In a recent interview with NPR, President Obama was asked whether or not he could envision opening a U.S. embassy in Iran during his final two years. “I never say never,” replied Obama, adding that U.S.-Iranian ties must be restored first.
Obama told NPR that the situation with Iran differs from Cuba because the communist island is much smaller and does not pose a real threat to America.
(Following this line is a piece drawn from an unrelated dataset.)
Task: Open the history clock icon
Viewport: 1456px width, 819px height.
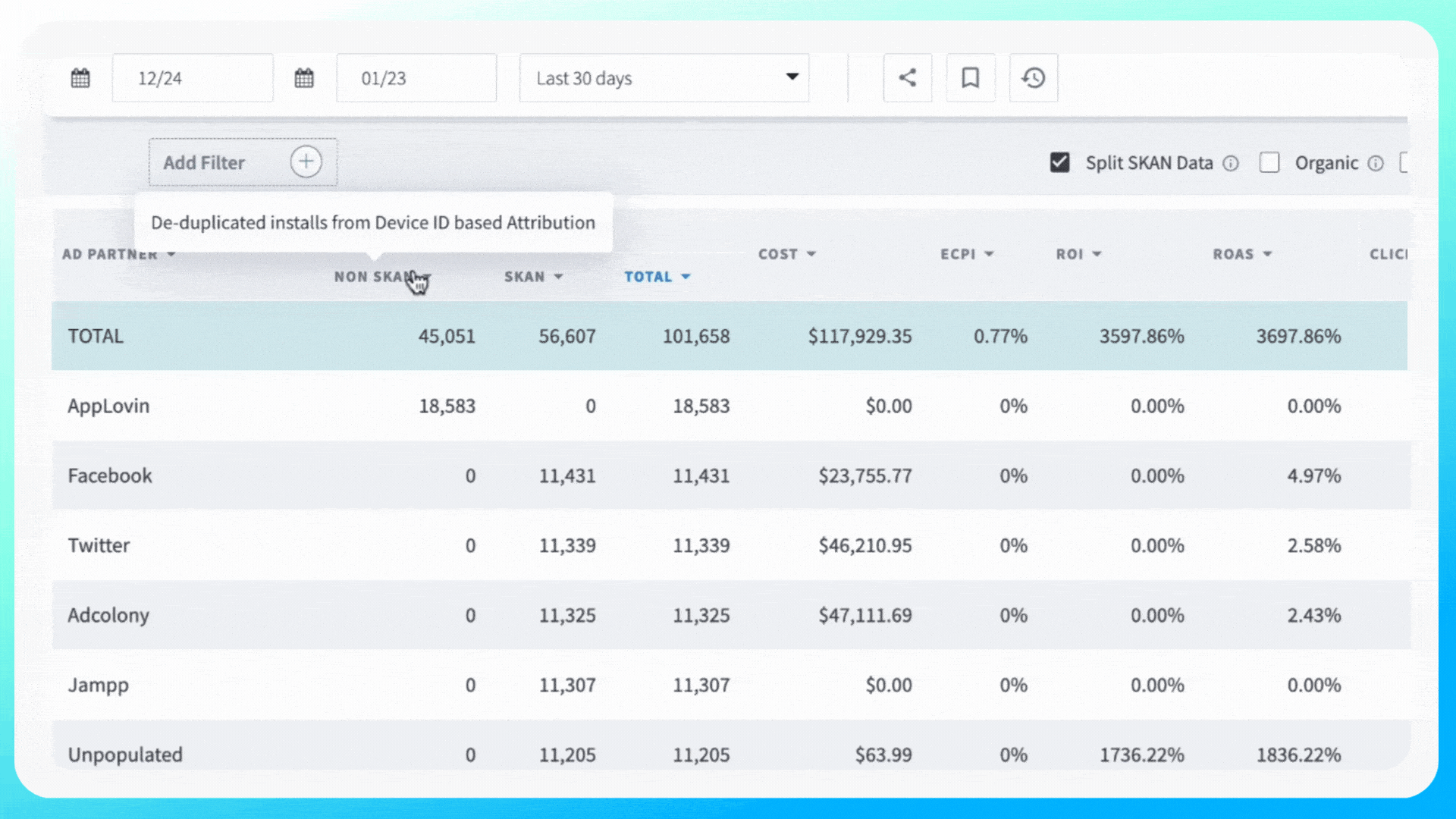Action: coord(1033,78)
Iran, he explained, has nuclear capabilities and also has a “track record of state-sponsored terrorism“:
Tehran is a large, sophisticated country that has a track record of state-sponsored terrorism, that we know was attempting to develop a nuclear weapon — or at least the component parts that would be required to develop a nuclear weapon — that has engaged in disruptions to our allies, whose rhetoric is not only explicitly anti-American but also has been incendiary when it comes to its attitude towards the state of Israel.
Despite Iran’s destructive capabilities and history of funding terrorism, Obama told NPR he still hopes that he can reach a nuclear deal with them to help them rejoin the global community.
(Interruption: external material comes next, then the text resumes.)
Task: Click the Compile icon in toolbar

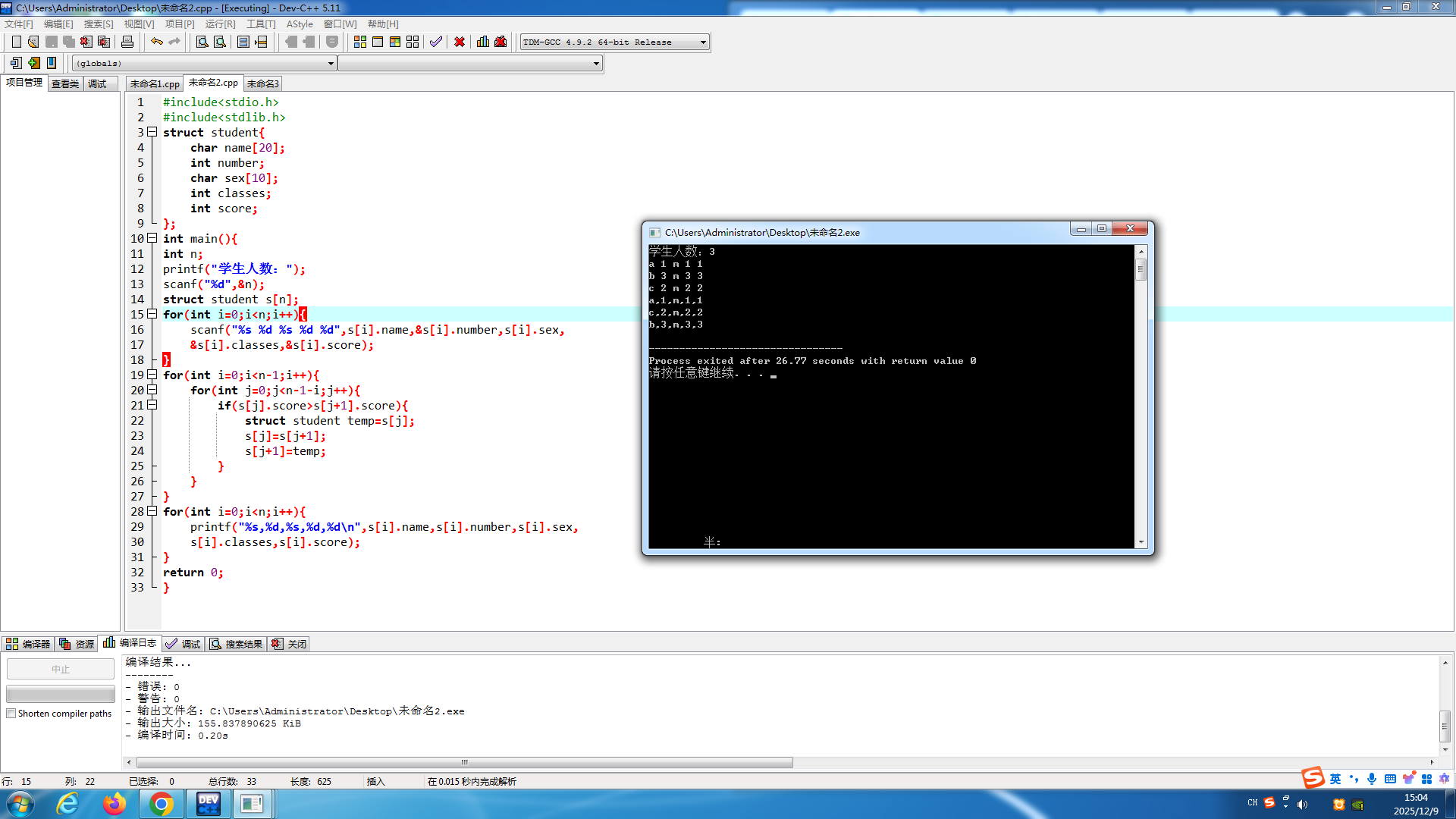Action: click(x=360, y=42)
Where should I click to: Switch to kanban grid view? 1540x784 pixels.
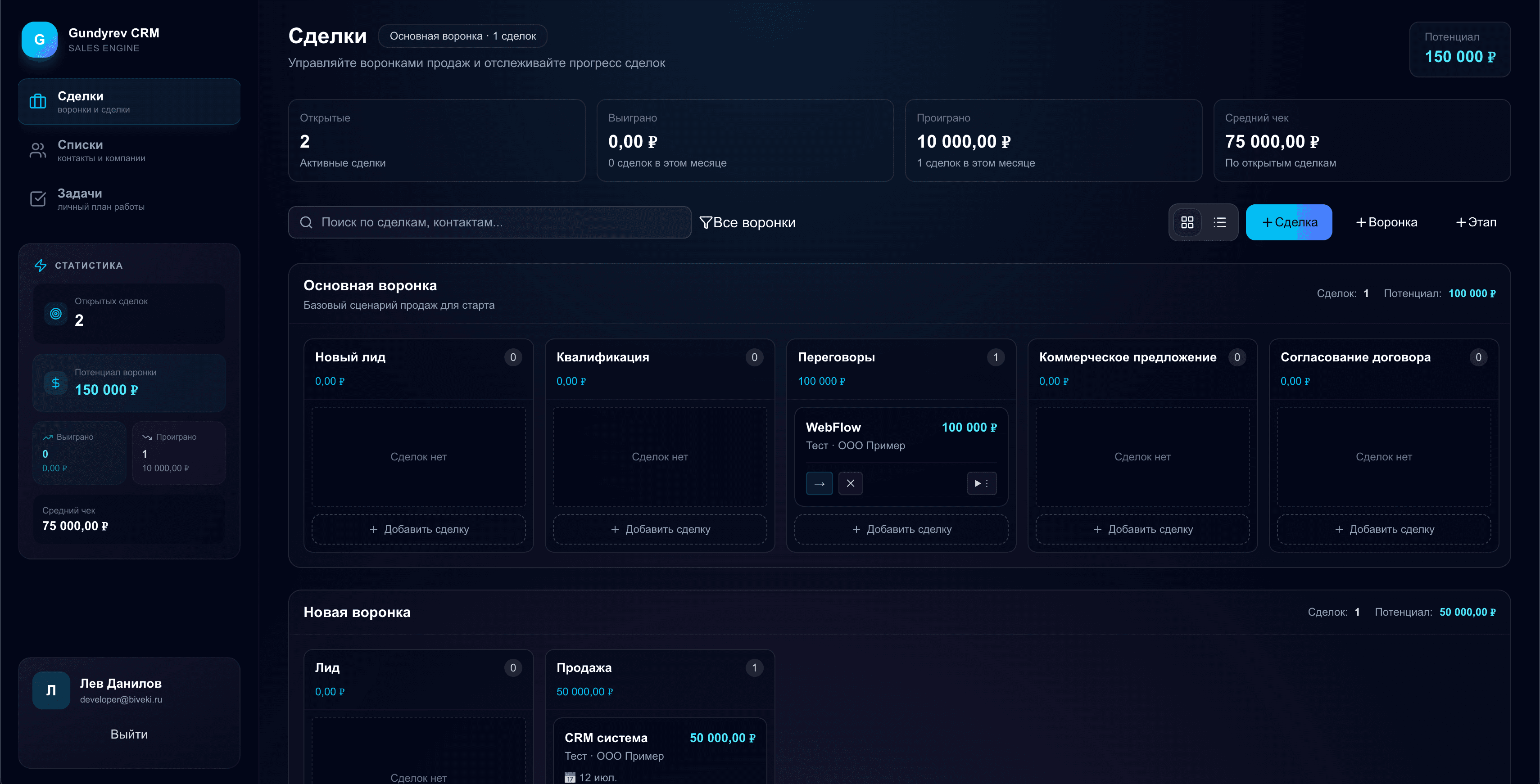coord(1188,222)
Obama said that since he came into office, the world has become united, leaving Iran in isolation. But if Iran is willing to play by the rules, it could be a “very successful regional power“:
[W]hen I came into office, the world was divided and Iran was in the driver’s seat. Now the world’s united because of the actions we’ve taken, and Iran’s the one that’s isolated. They have a path to break through that isolation and they should seize it. Because if they do, there’s incredible talent and resources and sophistication inside of — inside of Iran, and it would be a very successful regional power that was also abiding by international norms and international rules, and that would be good for everybody. That would be good for the United States, that would be good for the region, and most of all, it would be good for the Iranian people.
In late November, the Obama administration and allies gave Iran a seven-month extension on dismantling large parts of its nuclear infrastructure after the country failed to meet another deadline.